* **作業指示**:
(a) 信原幸弘氏を紹介する文章によれば、『意識の哲学~クオリア序説~』はどの出版社から何年に刊行されたか。
(b) 信原幸弘氏とAIをめぐる議論についての文章を、その最後の文の後から書き継げ。

信原幸弘先生(以下、著者)は、心や意識に関する認知科学を中心とした
哲学研究をなされてこられた方だといいます。
著書には、『心の現代哲学』(勁草書房、1999年)や
『意識の哲学~クオリア序説~』(岩波書店、2002年)などあり、
また、翻訳書にはパトリシア・チャーチランド著
『脳がつくる倫理~科学と哲学から道徳の起原にせまる~』
(共訳、化学同人、2013年)など多数あります。
さて、今回この本を取り上げさせて頂いた問題意識ですが、
昨今のAI(人工知能)ブームもひと頃よりは少し落ち着いてきたようで、
とりわけAIそのもの(ここでは人工知能の仕組みや技術変遷史などに限定した
領域に絞っておきましょう。)に関する一般向け啓蒙書もほぼ出尽くした感があり、
近年の議論における主舞台も
人間との対比考察から始まる哲学的志向性を強く宿したものへと
移行してきているようです。
またAIに限らずにこれまで人類が探究してきた科学史のうえでも
すでに多少の行き詰まり感が出てきているようで、
専門物理学の世界でもいわゆる「人間」原理と「宇宙」原理のあいだで
一進一退の攻防的議論が積み重ねられてきていることから
近未来の科学の行方を巡っても不信感や悲観論が続出してきているように
感受されるところです。

* **提供資料**:
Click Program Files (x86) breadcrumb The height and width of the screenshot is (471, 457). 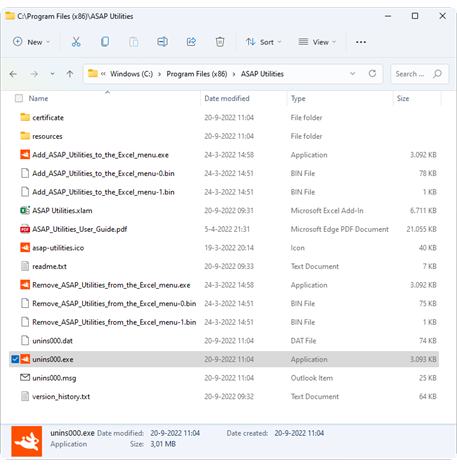[x=197, y=74]
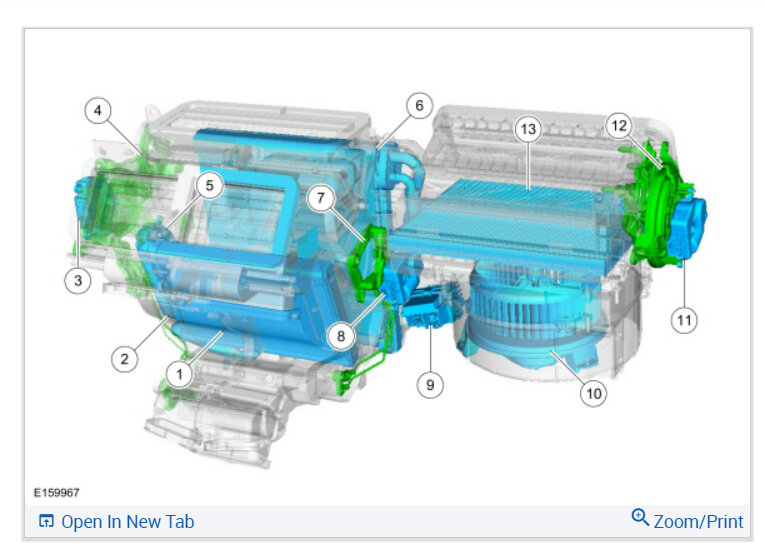Select callout number 2 on the diagram

(124, 359)
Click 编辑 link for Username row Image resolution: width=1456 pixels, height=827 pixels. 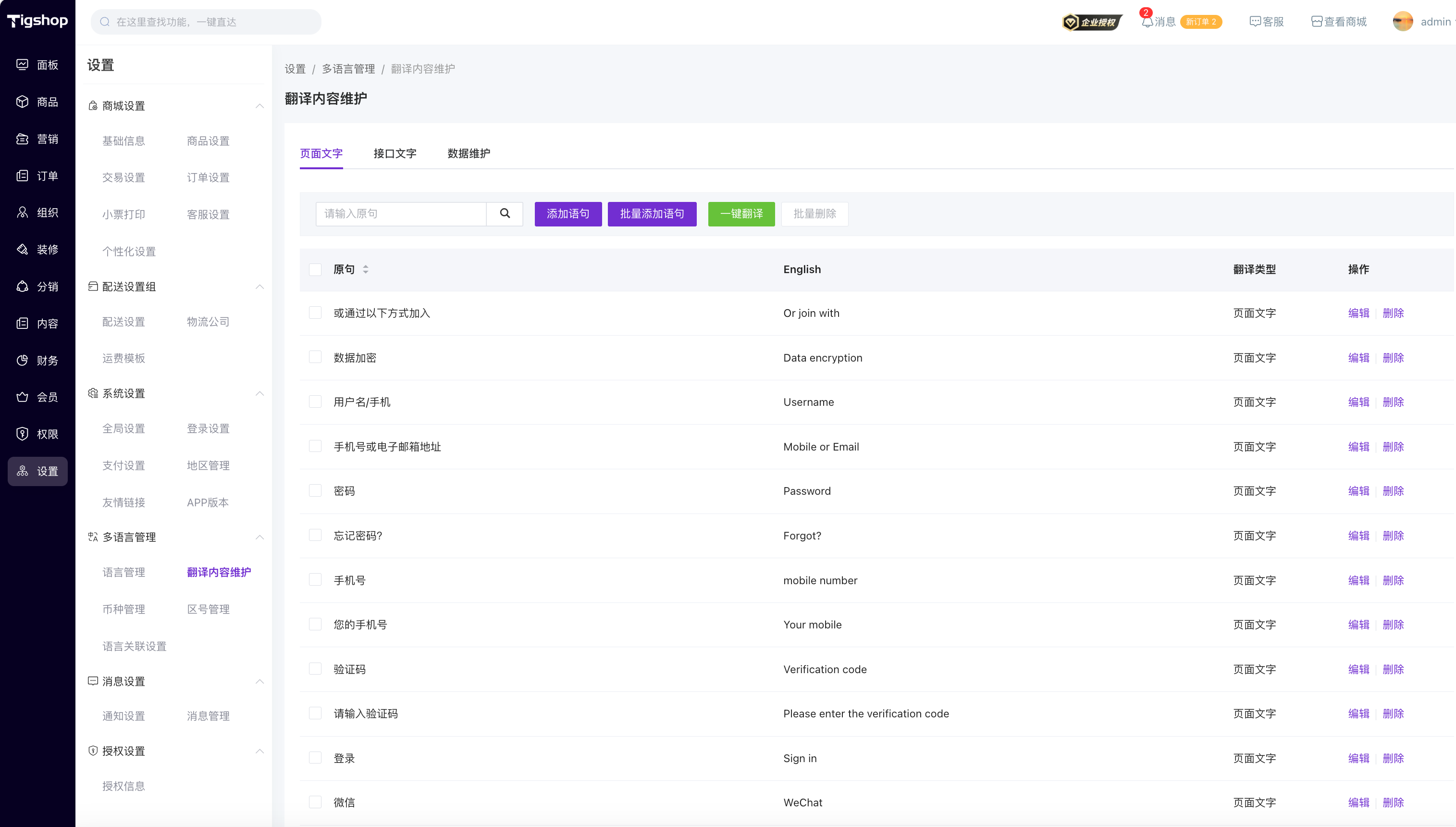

* **各作業の出力**:
(a) 岩波書店から2002年に刊行された。

(b)
そこであらためて「人間」はこの宇宙(世界)を
どのように「感受」してきたのかという観点から
問い直し始める新・科学哲学論に注目が集まってきています。
AI(人工知能)やAL(人工生命)と対比した時に
私たち「人間」にとっては<こころ(心)>や<いしき(意識)>、
はたまた<たましい(魂)>というイメージ概念を想定させた
議論から探究し始める傾向にありますが、
こうした「観念的」抽象概念からのアプローチでは
どこまでも曖昧模糊とした暗闇領域へと没入してしまうだけで
終始してしまいそうです。
そこでアプローチを変えて物理的な身体感覚を中心に
上記<こころ(心)>・・・などが立ち上がってくる過程を捉え直すことで
こうした議論の袋小路から抜け出そうとする思考回路を導出していこうと
志向するのが
いわゆる「心」の哲学であったり、
現代脳科学などの知見を加味させた「認知」哲学であります。
そこでは身体感覚を通じた世界の「感受」という視点が
一つの重要なキーワードとなってきております。
とりわけ「情動」という
より世界の方へと人間の最先端過敏知覚を
肉薄させていくようなイメージがある表現でもって
分析考察していこうではないかというのが
ここ最近の研究動向であります。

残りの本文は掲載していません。